## TEXT SECTION
──────────────────────────────

C++98 is not C99 :) there is no rvalue to lvalue conversion for rvalue
arrays in C++98. Also this code is still undefined C99 but will most
likely become valid C1x.
Sent from my iPhone
On Dec 16, 2008, at 8:45 AM, Jan Engelhardt <jeng...@medozas.de> wrote:
On Tuesday 2008-12-16 17:05, Michel Van den Bergh wrote:
Hi,
The following program segfaults when compiled with gcc
but runs fine when compiled with g++ or icc (the intel C compiler)
#include <stdio.h>
struct Hello {
char world[20];
};
struct Hello s(){
struct Hello r;
r.world[0]='H';
r.world[1]='\0';
return r;
}
int main(){
printf("%s\n",s().world);
}
Assigning s() to a variable and then using the variable avoids the
segfault.
Had you compiled with -Wall would you have noticed:
e.c:13: warning: format ‘%s’ expects type ‘char *’, but
argument 2 has type ‘char[20]’
And when there is a type mismatch, a crash is pretty likely.
Not that I can say why gcc does not convert it to char* but g++ does.

──────────────────────────────

## RAW DATA
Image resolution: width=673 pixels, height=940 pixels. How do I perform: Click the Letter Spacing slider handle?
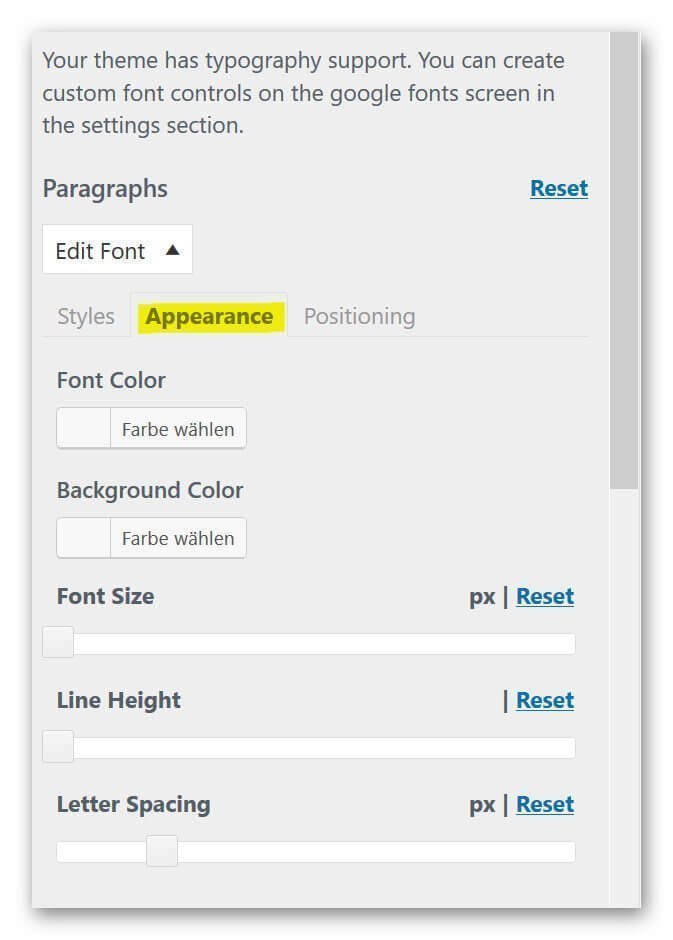point(162,851)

──────────────────────────────

## EXERCISE GOAL
Carry on the email thread about the gcc segfault with the struct's array member, picking up right after its final line.

## ANSWER
Now what happens? The following augmented snippet shows it:
---<8---
#include <stdarg.h>
#include <stdio.h>
#include <string.h>
struct Hello {
char world[20];
};
struct Hello s(void)
{
struct Hello r;
strcpy(r.world, "Hello");
return r;
}
static void dump(const char *fmt, ...)
{
va_list argp;
va_start(argp, fmt);
char *p = va_arg(argp, char *);
printf("%p\n", p);
va_end(argp);
}
int main(void)
{
dump("", s().world);
return 0;
}
--->8---
I get 0x6c6c6548, which is obviously part of the string Hello. So
passing a char[20] into a varargs function seems not to convert it to
char* when done through a non-visibile temporary (the result of s()
is hidden on the stack of main).